Page text
------------------------------------------------------------------------

9/11 and the literary fallacy

In the spring of 1943, as the tide was beginning to turn against the Axis in the Second World War, Bernard DeVoto delivered a series of lectures at Indiana University on American literature in the ’twenties. A fierce conservationist and even more fiery liberal who later tangled with J. Edgar Hoover’s FBI, DeVoto was “rather tory than whig,” to use his own distinction, in his literary criticism. Defending his examination of two-decades-old writing before “young men and women who will presently be taking an active part in the war,” he explained that the country’s literature had repudiated American life during the ’twenties, “shut[ting] it away from the realities of that life, the evils as well as the good.”

And the distortions had had an effect. Not only upon DeVoto’s listeners (“Literature has given you some ideas which are erroneous and built into your thinking misrepresentations and fallacies which impair the instruments you must use”). But also upon America’s enemies. “Clearly the master race accepted in good faith the description of America which American writers had provided, and made their plans,” DeVoto said, “in accordance with it.”[1]

At bottom was what he called, when he published the lectures in book form one year later, The Literary Fallacy. This is the mistake of believing that experience can be absorbed, both understood and expressed, wholly in literature; and in literature, moreover, which is reduced to belles-lettres (prose fiction, poetry, drama, and literary criticism). It is the undertaking “to judge our society by means of literature and nothing else” (p. 31). It entails an aggrandizement of literature’s importance in human affairs accompanied by its underside—playing down the significance of empirical facts. To the literary way of thinking, DeVoto said,the criterion of an idea is its rightness as idea, not the knowledge which it represents or its correspondence to reality. The method of literary thinking proceeds from idea to idea by way of idea, with no check or control outside idea. It deduces ideas from assumptions, general principles, and universal abstract truths. It requires facts to conform to logic and it ascertains facts by determining what logic implies. (p. 50)There is perhaps no better example of the literary fallacy than the literature of 9/11.

------------------------------------------------------------------------

Information provided

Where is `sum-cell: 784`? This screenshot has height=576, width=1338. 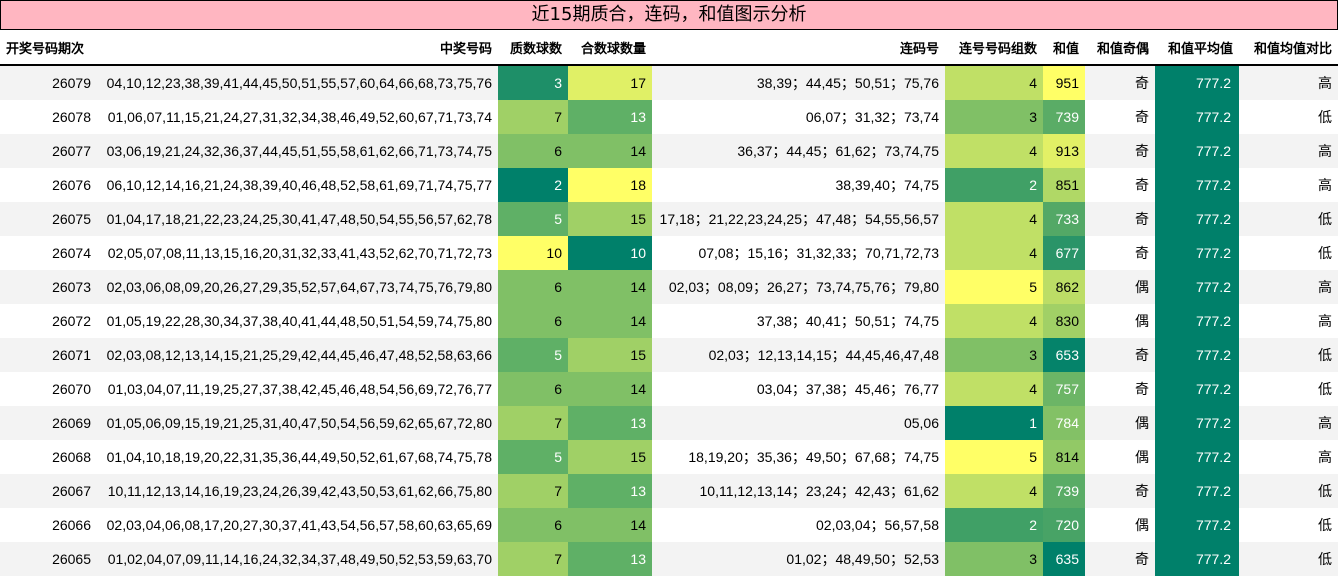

------------------------------------------------------------------------

Task brief
In the essay on the literary fallacy, why did DeVoto consider it worthwhile to examine 1920s writing with students who would soon take part in the war? Answer in one to three sentences. The listing has nothing to do with the essay on the literary fallacy.

Written reply
He held that the country's literature in the ’twenties had repudiated American life and shut it away from its realities, the evils as well as the good. Those distortions had given his listeners erroneous ideas that impaired the instruments they must use. They had also led America's enemies to accept writers' description of the country and make their plans accordingly.